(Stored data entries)

== == ==

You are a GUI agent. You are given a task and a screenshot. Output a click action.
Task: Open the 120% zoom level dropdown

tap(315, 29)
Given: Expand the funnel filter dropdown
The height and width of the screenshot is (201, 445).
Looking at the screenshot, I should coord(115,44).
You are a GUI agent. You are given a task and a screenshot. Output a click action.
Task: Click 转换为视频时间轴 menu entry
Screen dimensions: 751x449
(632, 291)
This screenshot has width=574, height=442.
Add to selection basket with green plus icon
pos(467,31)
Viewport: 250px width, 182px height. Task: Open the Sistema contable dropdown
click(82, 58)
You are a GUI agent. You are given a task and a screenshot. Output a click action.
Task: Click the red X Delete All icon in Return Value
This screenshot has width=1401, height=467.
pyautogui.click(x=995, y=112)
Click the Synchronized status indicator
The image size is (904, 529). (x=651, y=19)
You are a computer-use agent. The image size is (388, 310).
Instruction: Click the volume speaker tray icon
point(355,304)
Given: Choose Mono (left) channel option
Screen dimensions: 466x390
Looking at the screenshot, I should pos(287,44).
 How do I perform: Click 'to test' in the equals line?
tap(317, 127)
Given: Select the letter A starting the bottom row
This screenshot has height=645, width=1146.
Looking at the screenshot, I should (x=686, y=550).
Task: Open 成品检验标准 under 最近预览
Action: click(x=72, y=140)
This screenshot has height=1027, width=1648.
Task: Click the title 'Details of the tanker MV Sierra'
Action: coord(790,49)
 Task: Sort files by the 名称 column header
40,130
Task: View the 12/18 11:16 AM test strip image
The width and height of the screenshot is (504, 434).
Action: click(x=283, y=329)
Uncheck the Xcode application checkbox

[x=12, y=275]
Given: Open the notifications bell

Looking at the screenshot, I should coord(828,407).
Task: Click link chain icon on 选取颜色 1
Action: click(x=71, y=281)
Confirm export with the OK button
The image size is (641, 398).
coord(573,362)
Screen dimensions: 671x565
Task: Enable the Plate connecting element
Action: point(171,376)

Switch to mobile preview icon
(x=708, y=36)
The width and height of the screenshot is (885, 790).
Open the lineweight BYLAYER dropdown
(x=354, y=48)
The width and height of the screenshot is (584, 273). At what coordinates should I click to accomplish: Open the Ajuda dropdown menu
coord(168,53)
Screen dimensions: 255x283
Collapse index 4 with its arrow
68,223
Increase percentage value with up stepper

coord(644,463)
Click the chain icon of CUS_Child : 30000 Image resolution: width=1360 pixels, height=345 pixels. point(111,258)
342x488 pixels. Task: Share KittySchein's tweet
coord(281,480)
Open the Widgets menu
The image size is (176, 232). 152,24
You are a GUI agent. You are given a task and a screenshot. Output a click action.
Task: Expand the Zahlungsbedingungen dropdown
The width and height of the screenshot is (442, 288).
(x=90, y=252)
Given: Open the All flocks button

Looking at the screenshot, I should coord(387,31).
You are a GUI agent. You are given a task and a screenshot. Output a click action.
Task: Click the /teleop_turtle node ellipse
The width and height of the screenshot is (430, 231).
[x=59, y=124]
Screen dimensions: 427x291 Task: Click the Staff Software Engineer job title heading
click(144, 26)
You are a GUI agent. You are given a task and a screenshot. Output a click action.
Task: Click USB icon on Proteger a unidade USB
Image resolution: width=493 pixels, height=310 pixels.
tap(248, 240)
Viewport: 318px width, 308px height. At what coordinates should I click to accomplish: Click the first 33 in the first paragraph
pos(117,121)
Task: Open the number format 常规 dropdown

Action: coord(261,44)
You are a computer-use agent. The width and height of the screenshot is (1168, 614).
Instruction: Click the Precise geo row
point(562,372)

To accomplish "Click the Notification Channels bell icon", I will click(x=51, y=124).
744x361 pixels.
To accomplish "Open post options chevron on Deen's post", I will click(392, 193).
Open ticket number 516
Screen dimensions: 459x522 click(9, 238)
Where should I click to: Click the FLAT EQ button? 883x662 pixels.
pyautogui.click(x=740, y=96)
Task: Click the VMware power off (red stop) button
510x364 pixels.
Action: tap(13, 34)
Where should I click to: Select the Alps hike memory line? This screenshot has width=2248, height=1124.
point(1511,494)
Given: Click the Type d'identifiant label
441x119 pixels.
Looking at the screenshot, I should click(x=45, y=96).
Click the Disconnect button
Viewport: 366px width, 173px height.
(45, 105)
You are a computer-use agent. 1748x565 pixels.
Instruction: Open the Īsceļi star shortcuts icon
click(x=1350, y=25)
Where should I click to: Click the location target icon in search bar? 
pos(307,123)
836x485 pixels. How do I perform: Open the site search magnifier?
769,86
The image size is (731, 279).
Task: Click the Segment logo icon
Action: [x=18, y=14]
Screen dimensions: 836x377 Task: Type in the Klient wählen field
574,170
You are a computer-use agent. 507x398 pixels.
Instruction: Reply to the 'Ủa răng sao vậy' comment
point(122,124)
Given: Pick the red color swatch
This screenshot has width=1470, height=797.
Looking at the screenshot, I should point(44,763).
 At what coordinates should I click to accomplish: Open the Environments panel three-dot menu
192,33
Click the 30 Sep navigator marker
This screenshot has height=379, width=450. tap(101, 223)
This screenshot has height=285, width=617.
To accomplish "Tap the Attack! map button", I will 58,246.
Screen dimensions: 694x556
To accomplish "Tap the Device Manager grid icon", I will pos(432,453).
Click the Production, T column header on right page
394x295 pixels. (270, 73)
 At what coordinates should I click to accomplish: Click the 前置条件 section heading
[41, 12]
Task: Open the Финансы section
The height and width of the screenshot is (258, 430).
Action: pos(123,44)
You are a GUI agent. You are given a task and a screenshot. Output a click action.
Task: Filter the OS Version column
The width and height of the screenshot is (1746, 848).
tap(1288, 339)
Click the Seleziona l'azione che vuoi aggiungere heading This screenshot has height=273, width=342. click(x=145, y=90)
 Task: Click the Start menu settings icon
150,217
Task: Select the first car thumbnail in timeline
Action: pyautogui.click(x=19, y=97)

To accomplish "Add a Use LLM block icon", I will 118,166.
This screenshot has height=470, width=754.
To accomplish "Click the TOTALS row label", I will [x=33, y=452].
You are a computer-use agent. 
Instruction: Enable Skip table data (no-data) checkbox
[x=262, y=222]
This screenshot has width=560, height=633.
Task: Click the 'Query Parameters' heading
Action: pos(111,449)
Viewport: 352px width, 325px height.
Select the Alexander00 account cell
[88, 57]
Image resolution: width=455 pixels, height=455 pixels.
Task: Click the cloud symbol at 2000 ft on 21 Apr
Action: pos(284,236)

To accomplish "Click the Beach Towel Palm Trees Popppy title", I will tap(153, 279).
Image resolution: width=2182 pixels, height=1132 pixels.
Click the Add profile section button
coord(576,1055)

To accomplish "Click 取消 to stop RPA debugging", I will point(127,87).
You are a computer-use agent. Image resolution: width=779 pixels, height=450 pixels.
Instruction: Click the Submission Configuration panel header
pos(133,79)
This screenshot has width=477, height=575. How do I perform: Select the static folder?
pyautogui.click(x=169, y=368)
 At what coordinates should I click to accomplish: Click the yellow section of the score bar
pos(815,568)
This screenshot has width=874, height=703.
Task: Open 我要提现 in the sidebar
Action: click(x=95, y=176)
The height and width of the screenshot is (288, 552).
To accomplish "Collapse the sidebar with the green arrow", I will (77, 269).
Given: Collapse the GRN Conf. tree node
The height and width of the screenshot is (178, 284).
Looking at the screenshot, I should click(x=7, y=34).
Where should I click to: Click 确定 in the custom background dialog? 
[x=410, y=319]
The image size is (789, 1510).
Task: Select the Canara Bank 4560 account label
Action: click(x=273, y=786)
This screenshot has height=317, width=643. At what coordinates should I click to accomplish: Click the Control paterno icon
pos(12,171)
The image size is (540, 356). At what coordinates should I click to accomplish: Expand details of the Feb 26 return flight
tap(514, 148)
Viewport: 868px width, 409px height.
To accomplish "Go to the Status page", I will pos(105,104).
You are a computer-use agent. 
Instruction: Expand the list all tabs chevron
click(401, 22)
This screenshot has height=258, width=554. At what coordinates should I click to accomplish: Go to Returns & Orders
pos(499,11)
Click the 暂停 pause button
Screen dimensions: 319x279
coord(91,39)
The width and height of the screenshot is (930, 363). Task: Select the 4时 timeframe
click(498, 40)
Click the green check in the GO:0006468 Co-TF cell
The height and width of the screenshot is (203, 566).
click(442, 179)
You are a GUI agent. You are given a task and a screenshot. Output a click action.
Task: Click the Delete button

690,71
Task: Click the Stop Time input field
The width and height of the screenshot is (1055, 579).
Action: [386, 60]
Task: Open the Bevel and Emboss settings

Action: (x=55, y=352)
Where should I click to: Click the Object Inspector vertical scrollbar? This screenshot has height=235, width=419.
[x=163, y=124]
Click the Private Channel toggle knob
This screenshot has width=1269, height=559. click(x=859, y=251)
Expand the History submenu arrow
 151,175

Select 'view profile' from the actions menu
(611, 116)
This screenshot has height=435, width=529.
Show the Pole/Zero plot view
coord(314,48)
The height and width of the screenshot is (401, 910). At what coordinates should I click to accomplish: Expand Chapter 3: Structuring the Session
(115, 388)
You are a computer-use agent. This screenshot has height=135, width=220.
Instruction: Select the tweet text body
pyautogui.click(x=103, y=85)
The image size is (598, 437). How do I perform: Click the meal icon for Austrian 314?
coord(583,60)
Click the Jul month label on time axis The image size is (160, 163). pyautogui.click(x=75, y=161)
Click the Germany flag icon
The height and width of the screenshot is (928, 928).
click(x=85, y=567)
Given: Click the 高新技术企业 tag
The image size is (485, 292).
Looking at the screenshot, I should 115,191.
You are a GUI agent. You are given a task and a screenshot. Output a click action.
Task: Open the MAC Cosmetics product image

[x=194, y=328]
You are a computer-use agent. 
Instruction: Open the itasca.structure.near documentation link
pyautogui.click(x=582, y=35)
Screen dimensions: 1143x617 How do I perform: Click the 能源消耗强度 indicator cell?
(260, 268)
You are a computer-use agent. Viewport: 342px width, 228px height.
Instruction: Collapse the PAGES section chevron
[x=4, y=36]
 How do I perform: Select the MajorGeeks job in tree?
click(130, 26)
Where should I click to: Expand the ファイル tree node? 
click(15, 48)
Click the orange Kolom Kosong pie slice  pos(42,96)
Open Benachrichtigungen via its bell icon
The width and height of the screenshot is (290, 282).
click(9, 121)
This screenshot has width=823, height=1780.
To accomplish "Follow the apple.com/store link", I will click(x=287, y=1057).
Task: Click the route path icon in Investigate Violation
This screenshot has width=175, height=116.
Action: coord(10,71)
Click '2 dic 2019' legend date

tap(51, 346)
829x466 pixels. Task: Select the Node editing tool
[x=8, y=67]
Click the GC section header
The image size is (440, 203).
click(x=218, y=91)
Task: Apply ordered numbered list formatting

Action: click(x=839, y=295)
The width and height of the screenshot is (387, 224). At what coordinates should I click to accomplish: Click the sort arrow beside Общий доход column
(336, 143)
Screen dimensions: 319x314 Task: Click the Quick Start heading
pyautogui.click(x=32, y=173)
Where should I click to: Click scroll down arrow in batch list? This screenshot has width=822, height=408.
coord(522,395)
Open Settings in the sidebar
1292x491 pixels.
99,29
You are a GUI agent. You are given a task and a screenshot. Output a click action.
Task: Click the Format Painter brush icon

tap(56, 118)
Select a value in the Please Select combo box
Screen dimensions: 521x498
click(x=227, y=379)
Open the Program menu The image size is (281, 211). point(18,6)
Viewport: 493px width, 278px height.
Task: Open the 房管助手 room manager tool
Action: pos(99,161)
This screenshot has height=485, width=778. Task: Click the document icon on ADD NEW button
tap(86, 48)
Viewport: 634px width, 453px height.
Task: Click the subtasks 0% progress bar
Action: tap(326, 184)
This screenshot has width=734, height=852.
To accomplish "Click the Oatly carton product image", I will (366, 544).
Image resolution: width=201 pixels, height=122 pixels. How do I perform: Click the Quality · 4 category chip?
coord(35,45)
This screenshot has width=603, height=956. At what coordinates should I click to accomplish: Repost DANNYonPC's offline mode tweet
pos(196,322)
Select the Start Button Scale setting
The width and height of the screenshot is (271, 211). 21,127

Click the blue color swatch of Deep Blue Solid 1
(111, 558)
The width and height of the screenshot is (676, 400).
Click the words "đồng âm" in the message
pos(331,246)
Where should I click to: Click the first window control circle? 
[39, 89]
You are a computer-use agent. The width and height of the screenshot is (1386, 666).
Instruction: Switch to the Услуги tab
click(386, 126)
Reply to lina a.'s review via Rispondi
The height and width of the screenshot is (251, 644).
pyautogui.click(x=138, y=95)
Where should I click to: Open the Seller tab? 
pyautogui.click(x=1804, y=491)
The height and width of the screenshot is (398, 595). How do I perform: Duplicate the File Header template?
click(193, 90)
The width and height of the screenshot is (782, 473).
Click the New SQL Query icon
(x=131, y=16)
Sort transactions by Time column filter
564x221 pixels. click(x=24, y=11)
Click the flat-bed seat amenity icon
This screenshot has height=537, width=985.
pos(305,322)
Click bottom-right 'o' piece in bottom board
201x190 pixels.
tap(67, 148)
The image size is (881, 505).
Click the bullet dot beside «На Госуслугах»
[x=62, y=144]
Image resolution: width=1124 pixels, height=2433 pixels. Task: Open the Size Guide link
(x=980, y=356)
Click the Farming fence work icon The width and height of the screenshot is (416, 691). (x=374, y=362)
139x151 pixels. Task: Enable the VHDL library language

== == ==

Copy range, inclusive: the line holding "You are a computer-use agent. Image" to the line holding "The height and width of the screenshot is (288, 552).". Reproduce exactly those lines of the records above and no others.

You are a computer-use agent. Image resolution: width=779 pixels, height=450 pixels.
Instruction: Click the Submission Configuration panel header
pos(133,79)
This screenshot has width=477, height=575. How do I perform: Select the static folder?
pyautogui.click(x=169, y=368)
 At what coordinates should I click to accomplish: Click the yellow section of the score bar
pos(815,568)
This screenshot has width=874, height=703.
Task: Open 我要提现 in the sidebar
Action: click(x=95, y=176)
The height and width of the screenshot is (288, 552).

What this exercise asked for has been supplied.